Australia’s services sector enjoyed a strong start to 2018, adding to the positive signals coming from smaller sectors in the Australian economy.
The Australian Industry Group’s (Ai Group) Performance of Services Indicator (PSI) rose to 54.9 last month in seasonally adjusted terms, up 2.9 points on the level reported in December.
The PSI measures changes in activity levels across Australia’s services sector from one month to the next. Anything above 50 signals activity levels are improving while a reading below suggests they’re deteriorating.
The distance away from 50 indicates how quickly activity levels are expanding or contracting.
So at 54.9, activity levels not only improved last month, they did so at a faster pace than December.
“Respondents noted improved business confidence and orders from business customers in January, boosted by a rebound in real estate transactions in some locations,” the Ai Group said, adding that “excessive heat was a plus for some businesses, as more customers sought out air-conditioned shops, restaurants and recreation services”.
Helping to offset those positives, it said “businesses across all sub-sectors continue to report problems absorbing higher input costs including higher energy costs and annual increases in regulatory costs,” adding that “these cost rises are eating into margins and increasing pressure to raise selling prices”.
So while overall activity levels improved across the sector, it was not without its challenges.
This table from the Ai Group shows how each activity subindex fared in January compared to a month earlier. Like the headline PSI, a figure above 50 indicates that a component strengthened from a month earlier in trend terms.
Impressively, despite the threat posed by higher costs eating into margins, all five activity subindexes improved from a month earlier, albeit at varying speeds.
“All five of the activity sub-indexes expanded in January 2018,” the group said.
“The employment sub-index was especially strong in January. It lifted by 5.4 points to 58.1 points, its highest monthly result since December 2004. Employment was stronger across all services sub-sectors except wholesale trade.
“Capacity utilisation is also relatively elevated at 81.1% of available capacity, just shy of its peak of 81.4% in August 2017.”
As the largest employing sector in the country, the strength in the employment index bodes well on the outlook for hiring, hinting that the strength seen in 2017 will continue in the early parts of 2018.

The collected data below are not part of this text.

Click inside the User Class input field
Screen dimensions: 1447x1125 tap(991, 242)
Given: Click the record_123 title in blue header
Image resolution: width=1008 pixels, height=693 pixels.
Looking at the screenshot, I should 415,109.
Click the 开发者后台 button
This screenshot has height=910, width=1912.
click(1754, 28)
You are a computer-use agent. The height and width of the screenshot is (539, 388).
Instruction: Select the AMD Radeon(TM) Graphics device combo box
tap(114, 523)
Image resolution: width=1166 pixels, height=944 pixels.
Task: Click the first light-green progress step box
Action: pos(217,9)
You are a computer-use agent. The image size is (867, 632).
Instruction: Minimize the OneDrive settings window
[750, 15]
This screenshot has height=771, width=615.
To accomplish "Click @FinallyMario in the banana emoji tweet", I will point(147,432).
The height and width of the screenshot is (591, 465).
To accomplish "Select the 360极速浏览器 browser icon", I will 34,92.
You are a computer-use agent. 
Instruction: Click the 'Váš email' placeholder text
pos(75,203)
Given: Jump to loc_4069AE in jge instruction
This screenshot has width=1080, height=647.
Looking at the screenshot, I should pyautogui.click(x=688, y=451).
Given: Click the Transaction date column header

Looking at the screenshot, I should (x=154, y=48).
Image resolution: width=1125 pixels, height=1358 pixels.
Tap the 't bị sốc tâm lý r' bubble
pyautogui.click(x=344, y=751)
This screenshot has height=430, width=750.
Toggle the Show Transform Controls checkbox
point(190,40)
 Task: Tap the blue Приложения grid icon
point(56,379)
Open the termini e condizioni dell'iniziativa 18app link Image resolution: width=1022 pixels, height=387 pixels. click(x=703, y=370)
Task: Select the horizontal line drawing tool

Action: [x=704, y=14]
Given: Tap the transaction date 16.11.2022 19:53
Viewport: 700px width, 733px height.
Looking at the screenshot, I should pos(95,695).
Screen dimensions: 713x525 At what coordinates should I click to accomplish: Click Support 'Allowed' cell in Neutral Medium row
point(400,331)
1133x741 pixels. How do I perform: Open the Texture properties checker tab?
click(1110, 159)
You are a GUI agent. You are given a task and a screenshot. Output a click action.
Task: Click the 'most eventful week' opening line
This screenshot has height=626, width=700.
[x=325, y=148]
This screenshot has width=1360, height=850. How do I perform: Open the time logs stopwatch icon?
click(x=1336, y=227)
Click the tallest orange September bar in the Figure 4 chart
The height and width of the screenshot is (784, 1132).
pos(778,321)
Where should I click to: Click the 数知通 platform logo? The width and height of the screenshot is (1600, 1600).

And, as the Ai Group points out, it appears to be leading to skill shortages in some areas, an outcome that usually leads to wage growth as labour market conditions continue to tighten.
“Stronger labour demand is evident in the increase in reports of skill shortages in specialised fields,” it said.
The elevated level of capacity utilisation is also an encouraging sign that non-mining business investment may also strengthen further, confirming similar signals seen in recent official and private-sector surveys.
As a lead indicator on future activity levels, the new orders subindex — at 54.5 — is also a good sign for the period ahead.
While a strong January report card, the Ai Group said a distinct divergence still remains between sectors reliant on households in comparison to those more aligned to demand from the business sector.
“The PSI continues to show considerable variation in activity across subsectors in January, as it did through 2017,” it says.
“Conditions are generally looking better in the business-oriented sub-sectors than in consumer-oriented sub-sectors.
“Three of the nine sub-sectors expanded in January (transport, finance, property & business), two were approximately stable (hospitality and personal services) and four contracted (wholesale, retail, communications and health, education & community services).”
The weakness in retail, health and education — among Australia’s largest sectors both in terms of economic importance and employment — will need to be monitored closely, especially should it persist in the months ahead.
With the Ai Group’s reports on manufacturing and services both impressing in January, market attention will now turn to the release of the group’s Performance of Construction Index (PCI) on Wednesday, especially following December’s sharp pullback in non-housing building approvals.